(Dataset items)
■ ■ ■ ■ ■

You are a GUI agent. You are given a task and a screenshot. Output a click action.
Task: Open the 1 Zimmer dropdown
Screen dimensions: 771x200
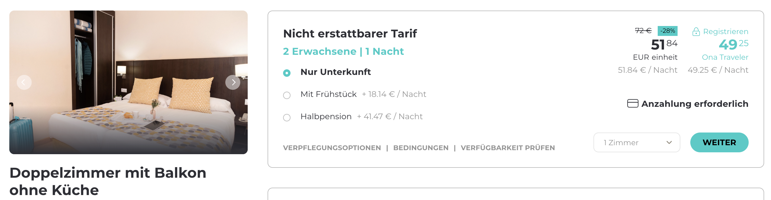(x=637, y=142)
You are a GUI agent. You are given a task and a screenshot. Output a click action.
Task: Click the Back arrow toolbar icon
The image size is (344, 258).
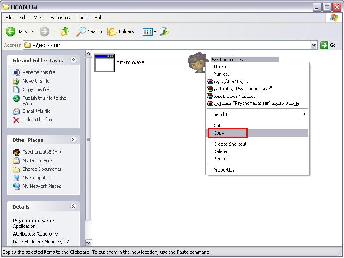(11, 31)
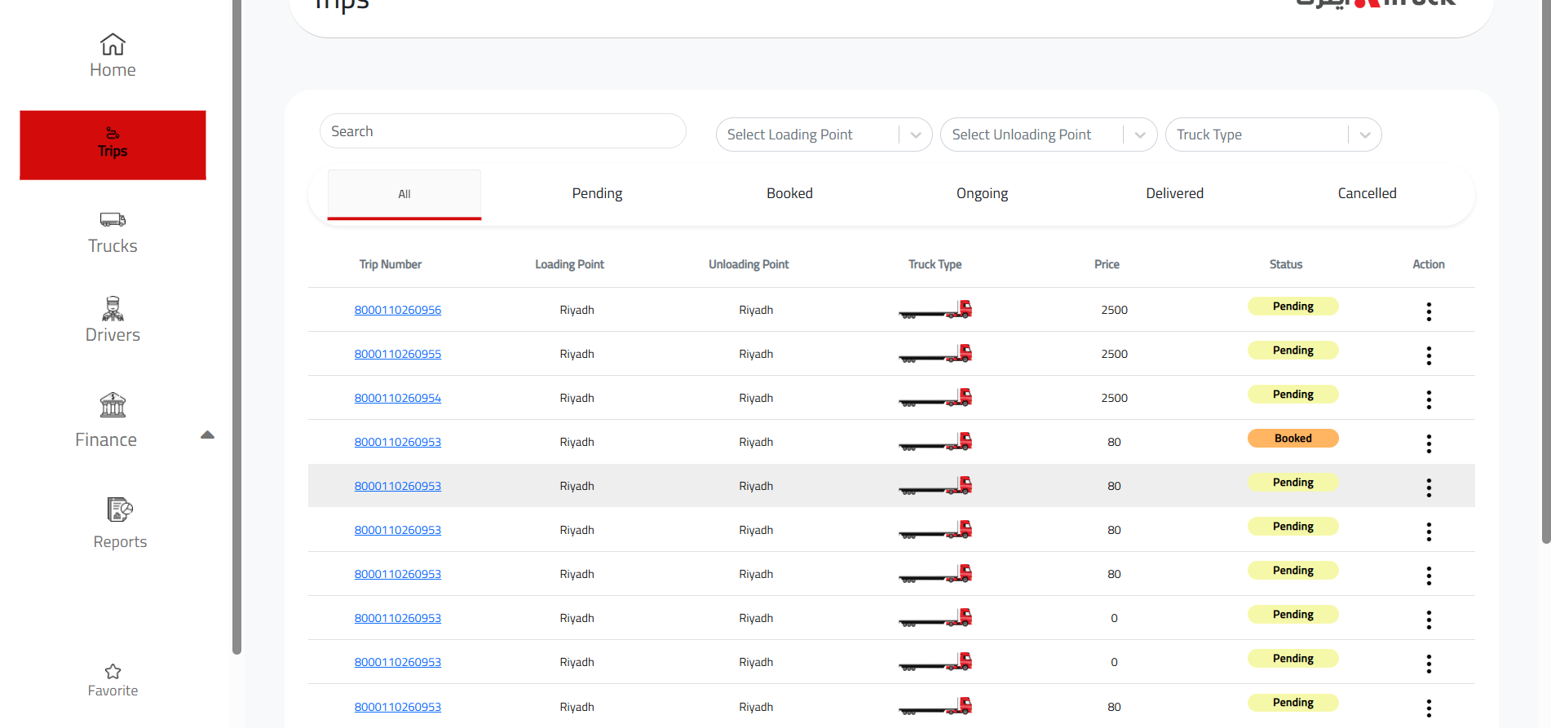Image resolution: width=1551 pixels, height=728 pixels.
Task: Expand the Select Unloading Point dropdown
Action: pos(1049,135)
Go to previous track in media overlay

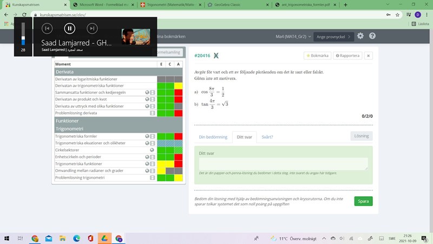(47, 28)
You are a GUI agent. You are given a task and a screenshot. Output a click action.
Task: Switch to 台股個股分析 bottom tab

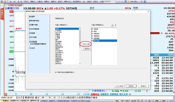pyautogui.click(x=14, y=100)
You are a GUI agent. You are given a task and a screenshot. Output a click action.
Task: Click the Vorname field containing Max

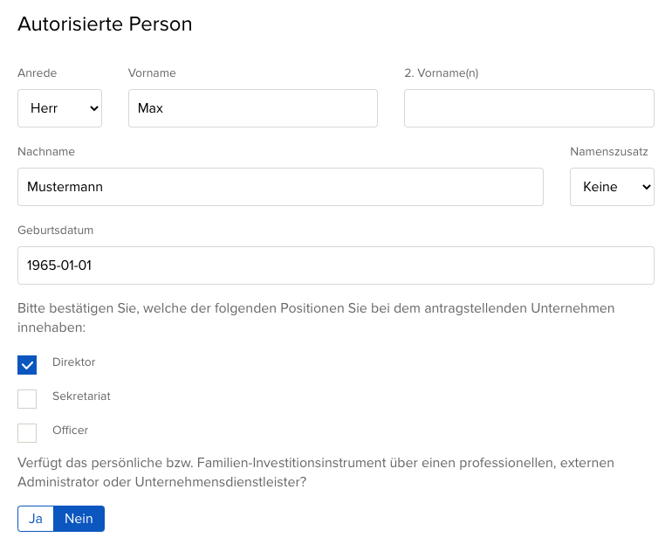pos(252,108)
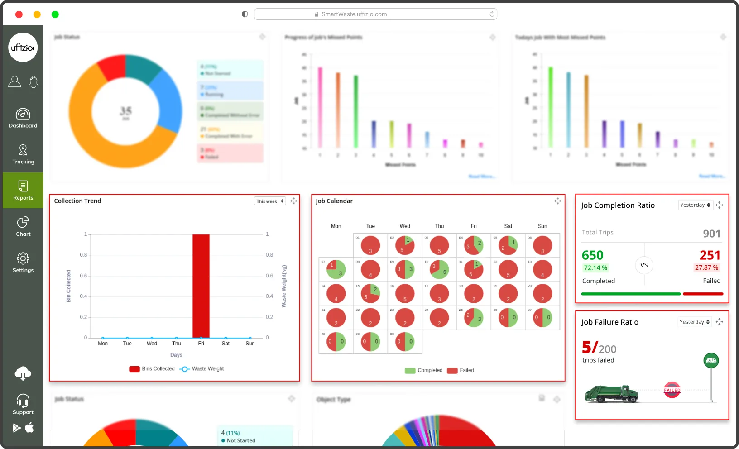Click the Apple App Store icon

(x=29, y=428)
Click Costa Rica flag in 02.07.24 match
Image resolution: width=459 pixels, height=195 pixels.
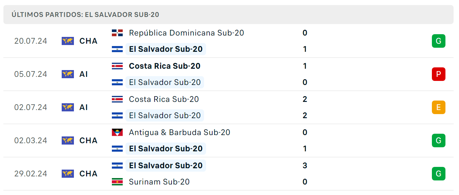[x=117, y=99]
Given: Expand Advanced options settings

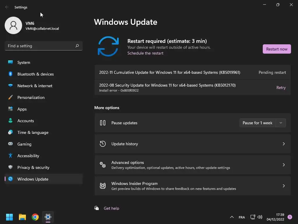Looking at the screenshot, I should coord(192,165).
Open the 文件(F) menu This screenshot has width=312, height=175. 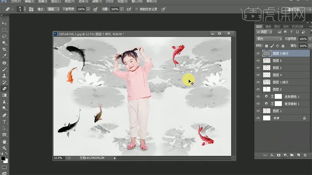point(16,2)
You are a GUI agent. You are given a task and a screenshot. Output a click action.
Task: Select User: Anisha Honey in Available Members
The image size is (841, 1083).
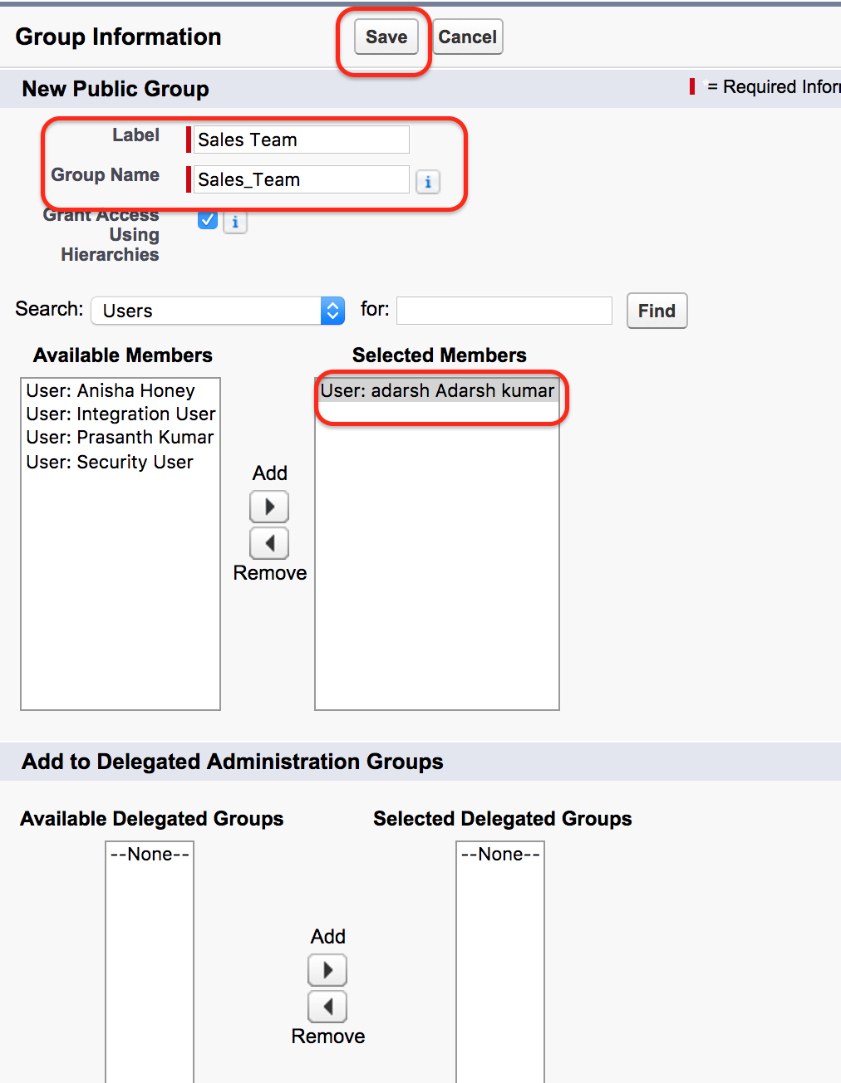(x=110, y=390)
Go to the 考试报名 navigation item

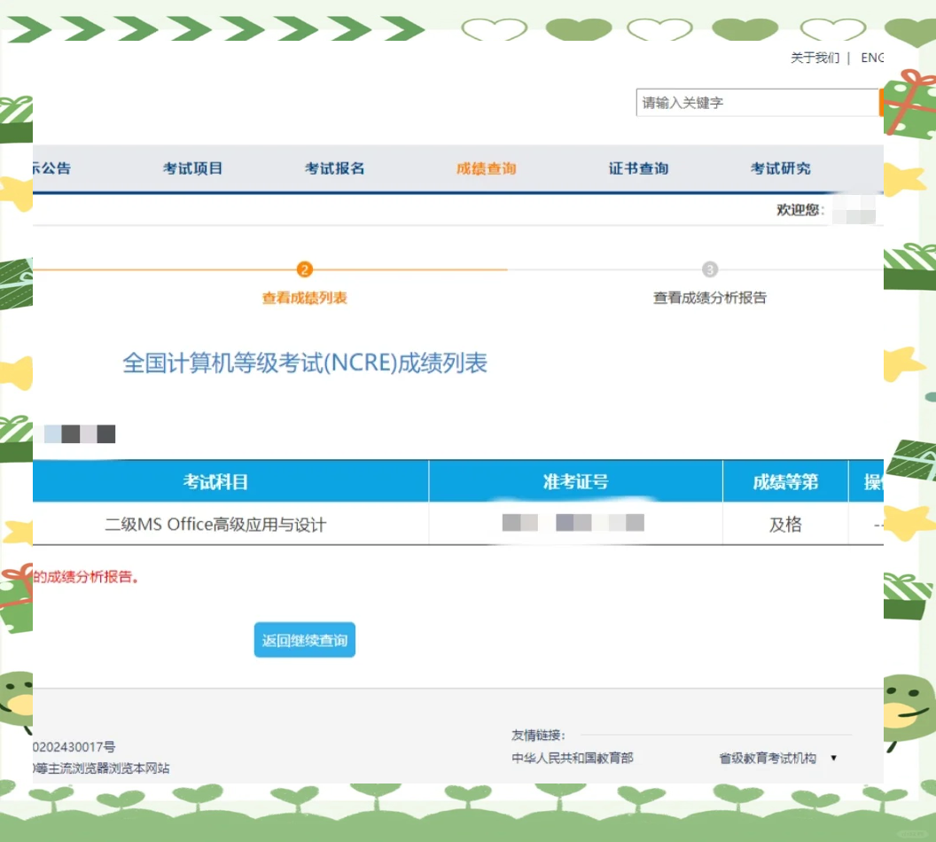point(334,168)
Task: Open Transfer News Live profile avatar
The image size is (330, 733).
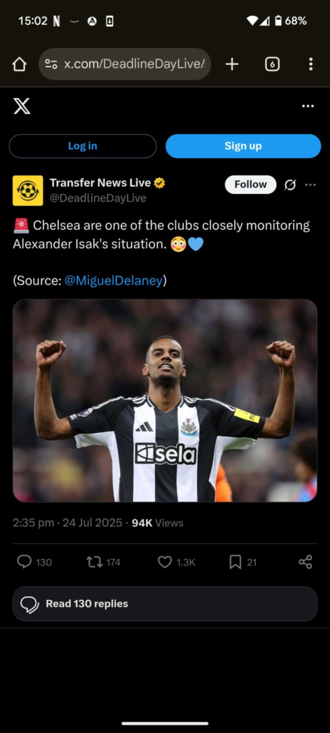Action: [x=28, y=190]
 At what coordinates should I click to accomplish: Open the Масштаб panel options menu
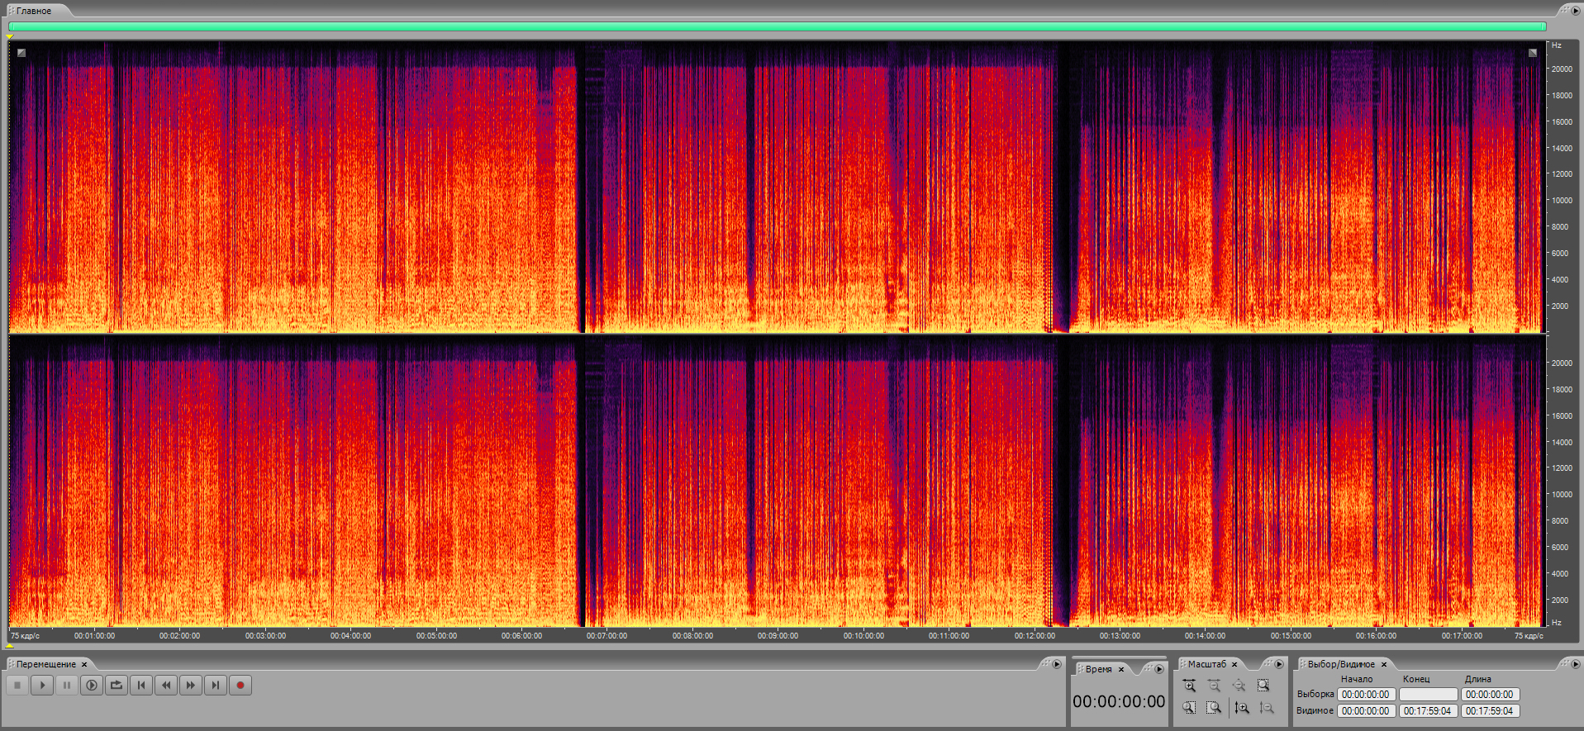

■ ■ ■ ■ ■

■ Work to complete
Could you transcribe exactly the lines from the one with "Task: Open Transfer News Live profile avatar" through the end of the data, both ends included, and nothing else, skipping the pictures?

■ Result
Task: Open Transfer News Live profile avatar
The image size is (330, 733).
Action: [x=28, y=190]
 At what coordinates should I click to accomplish: Open the Масштаб panel options menu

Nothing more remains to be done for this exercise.